Have you ever been to Lubbock, Texas?

Didn’t think so. Lubbock isn’t a bad college town. It’s just a remote college town.

You can’t accidentally stop by Texas Tech. It’s a five-hour drive from Dallas and five-plus from El Paso, and there is little but gas stations and diners in between.

You really have to want to get to Texas Tech and, traditionally, top basketball talent has preferred not to make the trek.

That’s why the Texas Tech team that made it to the Final Four in Minneapolis is unique.

Tech had never qualified for an Elite Eight before Chris Beard arrived. Beard has engineered the two best basketball seasons in Red Raiders history by taking mostly undervalued players willing to emphasize defense and adding one great scorer in Lubbock native Jarrett Culver.

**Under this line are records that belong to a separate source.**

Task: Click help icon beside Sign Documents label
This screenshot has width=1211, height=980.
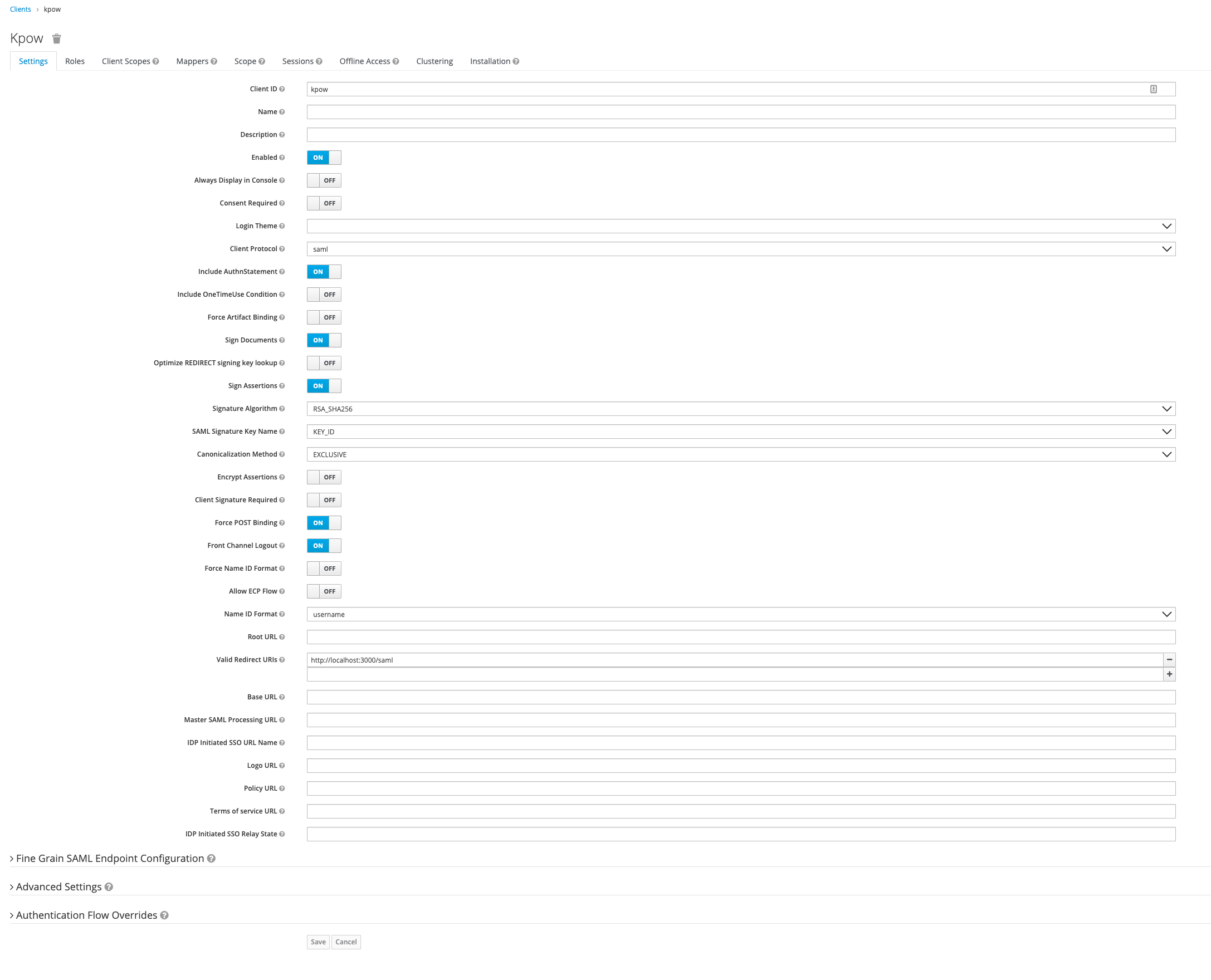Action: 282,340
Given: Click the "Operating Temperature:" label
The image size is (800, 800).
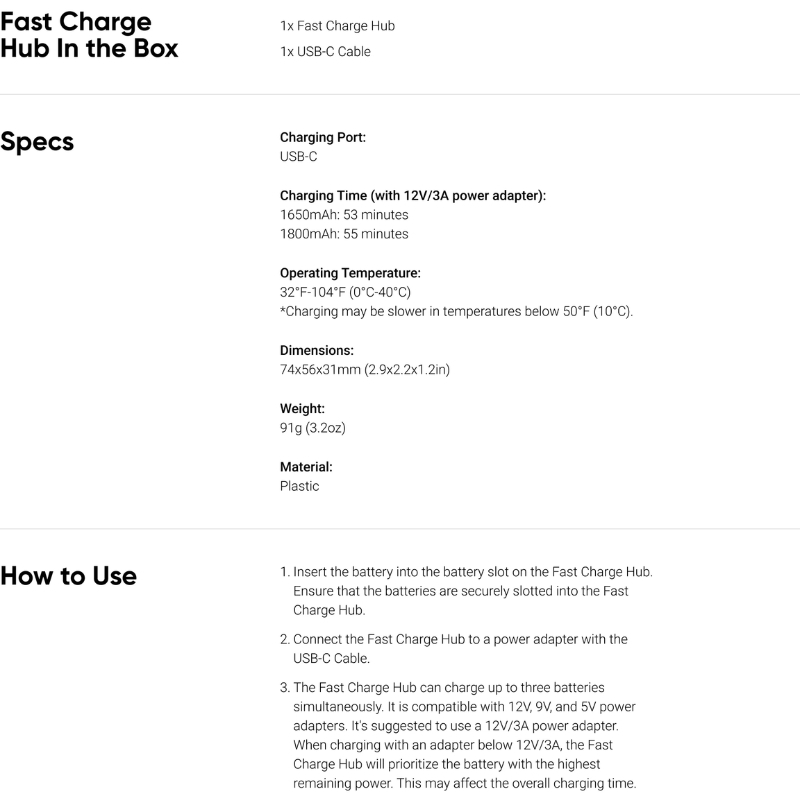Looking at the screenshot, I should point(350,273).
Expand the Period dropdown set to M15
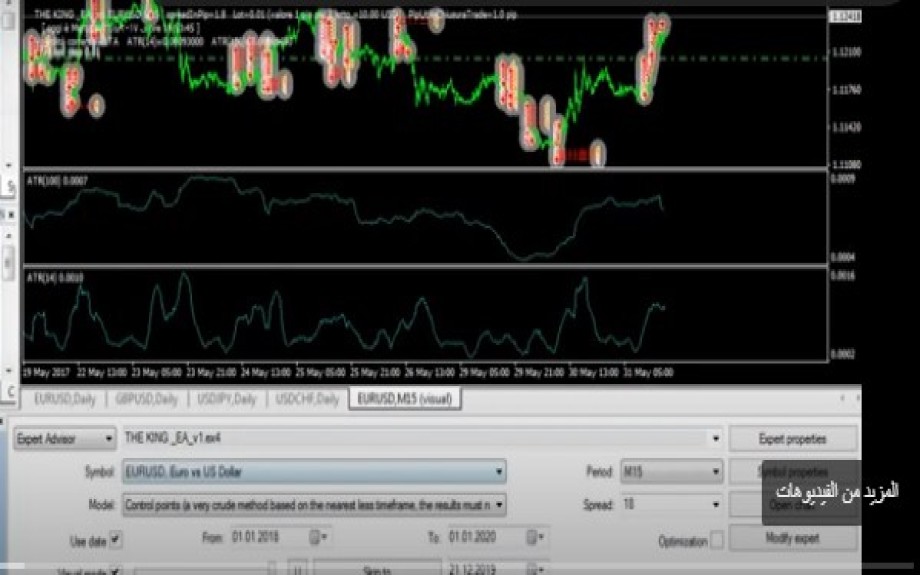 tap(715, 472)
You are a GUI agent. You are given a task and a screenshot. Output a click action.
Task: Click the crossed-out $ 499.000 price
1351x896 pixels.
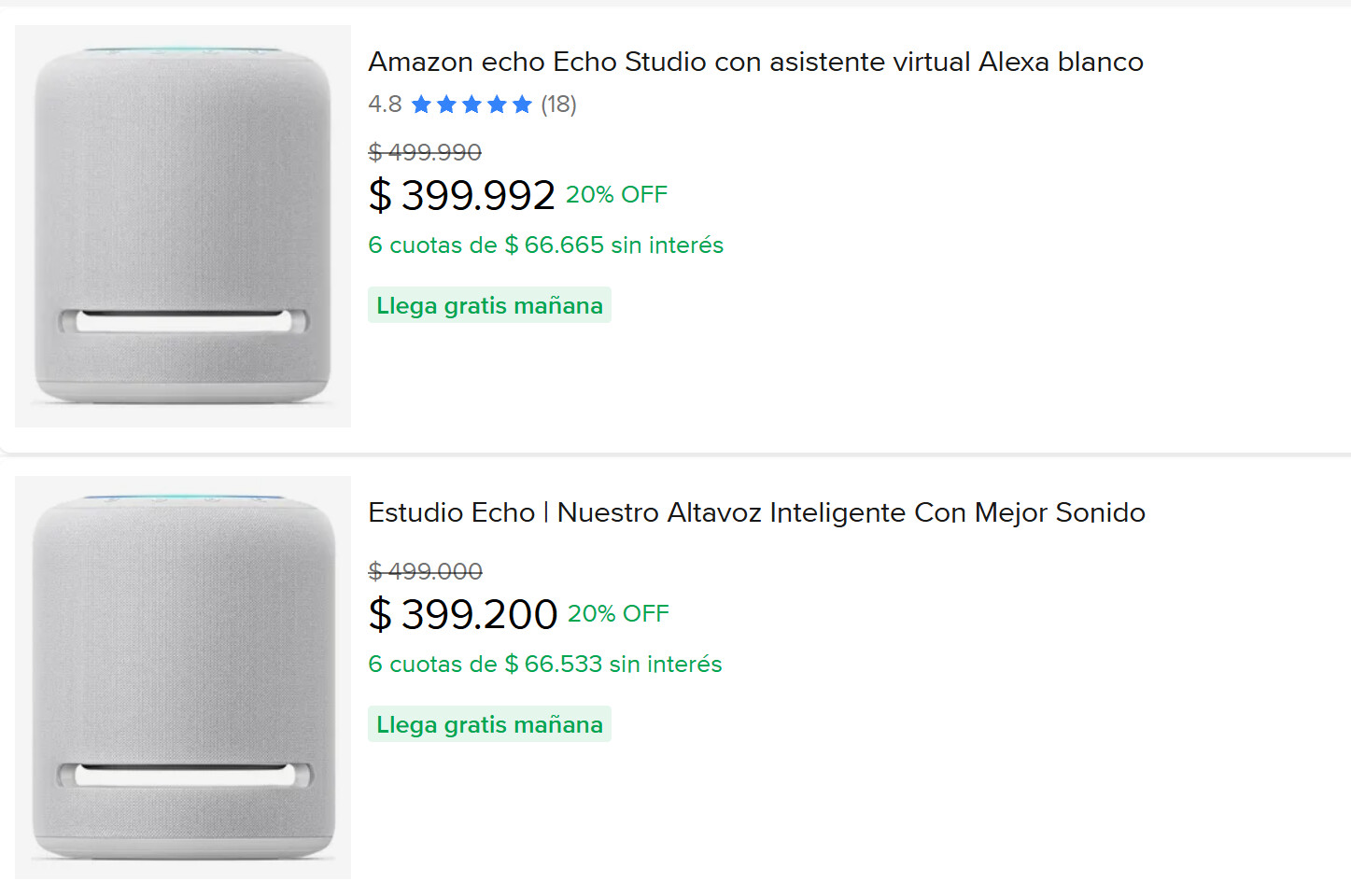(425, 571)
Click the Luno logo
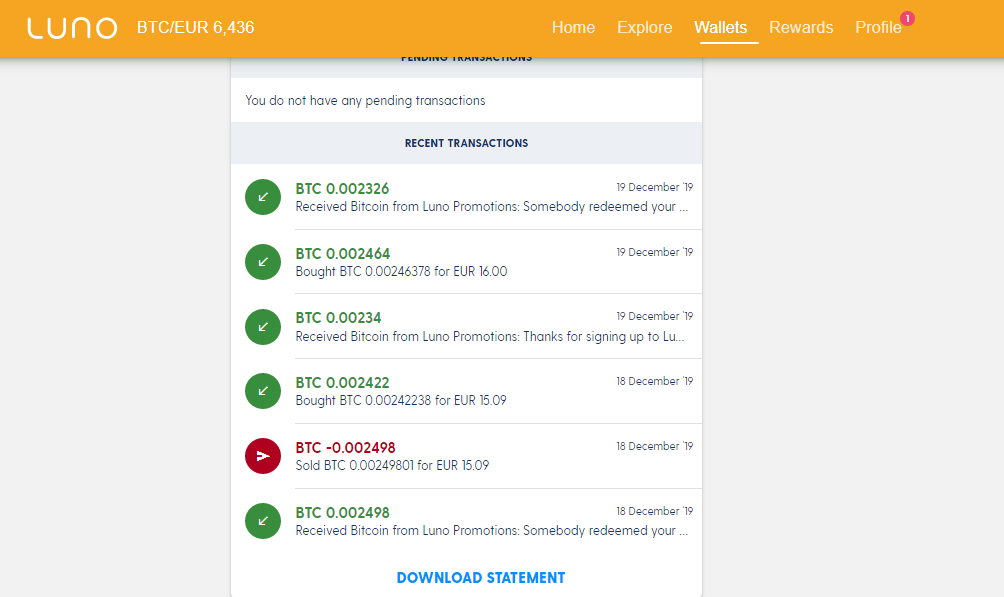 click(72, 28)
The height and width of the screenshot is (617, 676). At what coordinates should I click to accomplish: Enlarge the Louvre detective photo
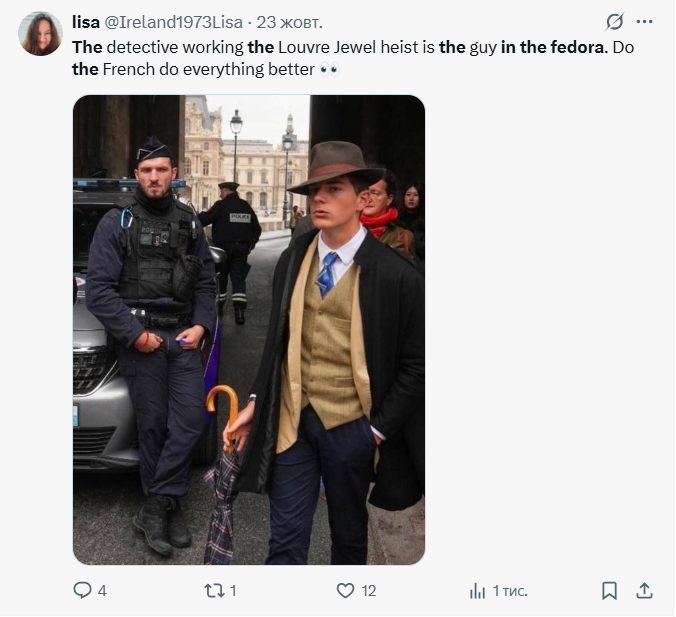249,330
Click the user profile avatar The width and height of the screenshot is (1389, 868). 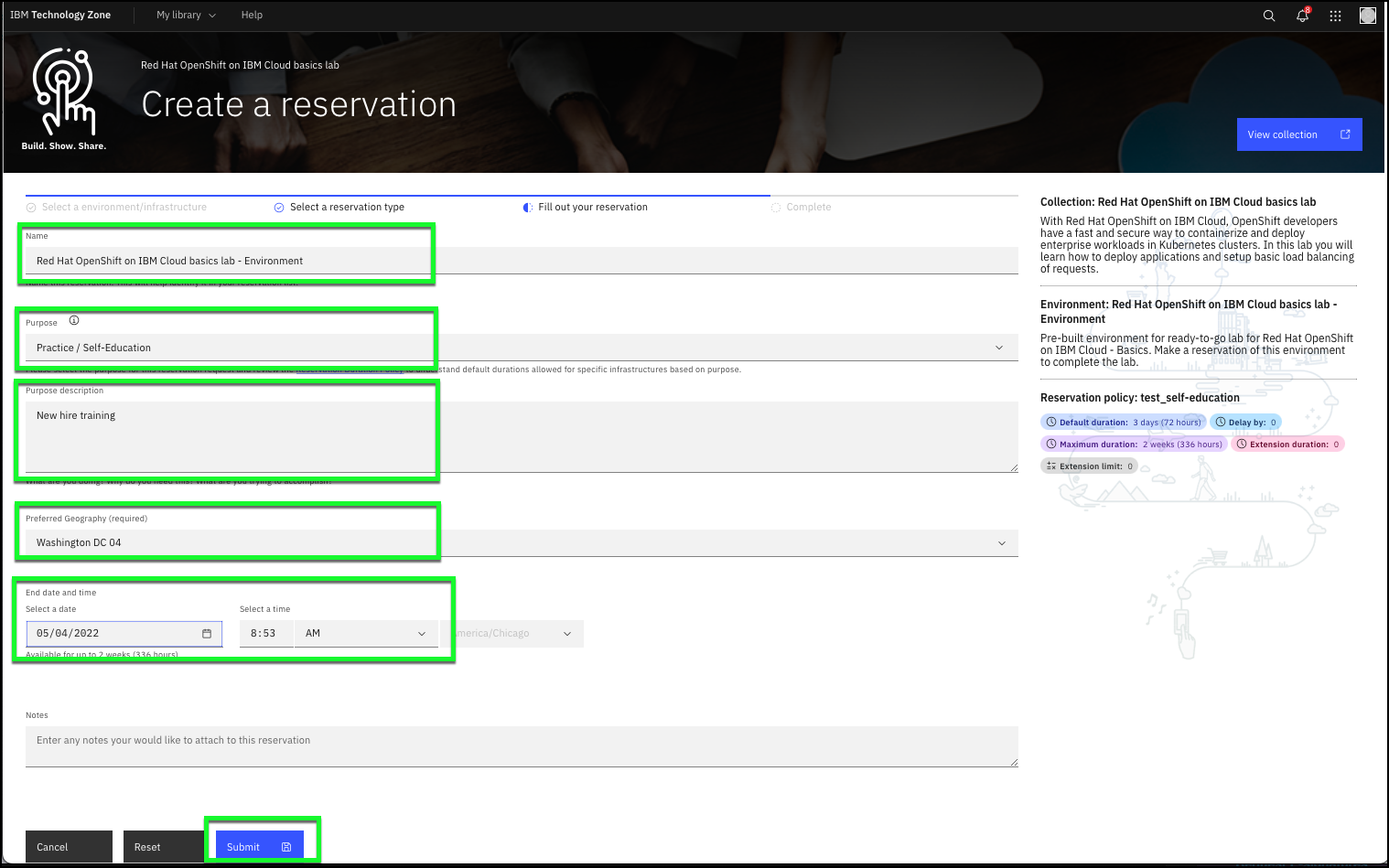pyautogui.click(x=1367, y=16)
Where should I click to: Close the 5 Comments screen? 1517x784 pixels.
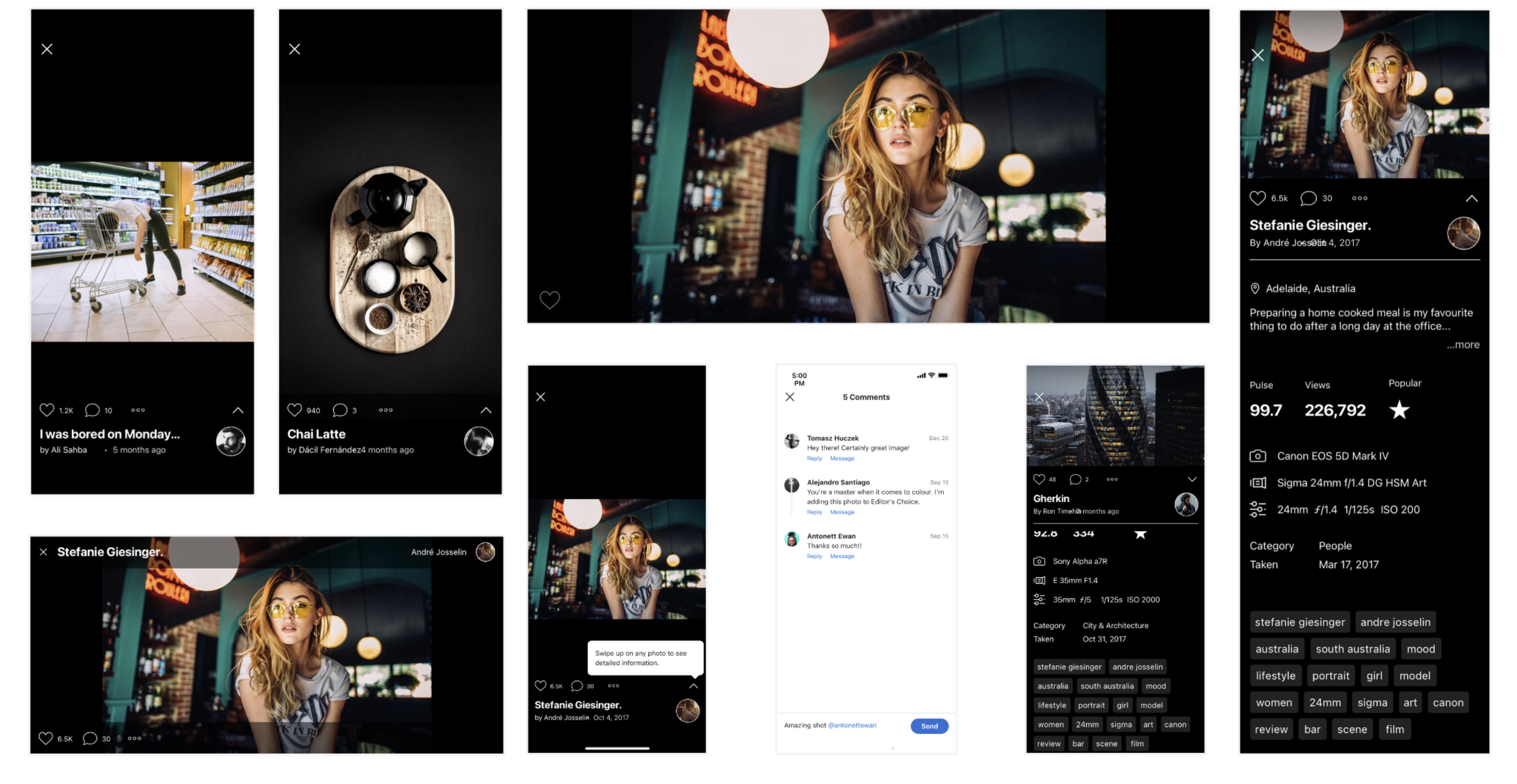[x=790, y=397]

Beard tries not to take all of the credit. He worked for Bob and Pat Knight at Texas Tech and credits them for teaching him how to coach major college basketball.

He even credits Tubby Smith, who was fired from Minnesota in 2013 and landed at Texas Tech. Smith led Tech to the NCAA tournament the year before Beard arrived. “I love Coach Smith so much, I bought his house from him,” Beard said.

In the past two years, Beard has changed the question basketball fans ask about his program.

Before it was: Can they ever be better than pretty good?

Now it’s: Can they sustain this kind of exceptionalism?

“I think there’s a poise to our team,” Beard said. “Every team we’ve played to this point has given us a real punch to the face, and we’ve handled it.”

The reward: Beard and his staff will attend the open Friday practices at Final Four week as participants instead of wannabes.

“I grew up going to those open practices,” he said. “I used to say, deep inside, ‘I know I can do this.’ There’s great coaching at every level. I’m speaking from experience. It’s very hard to beat Tarleton State.”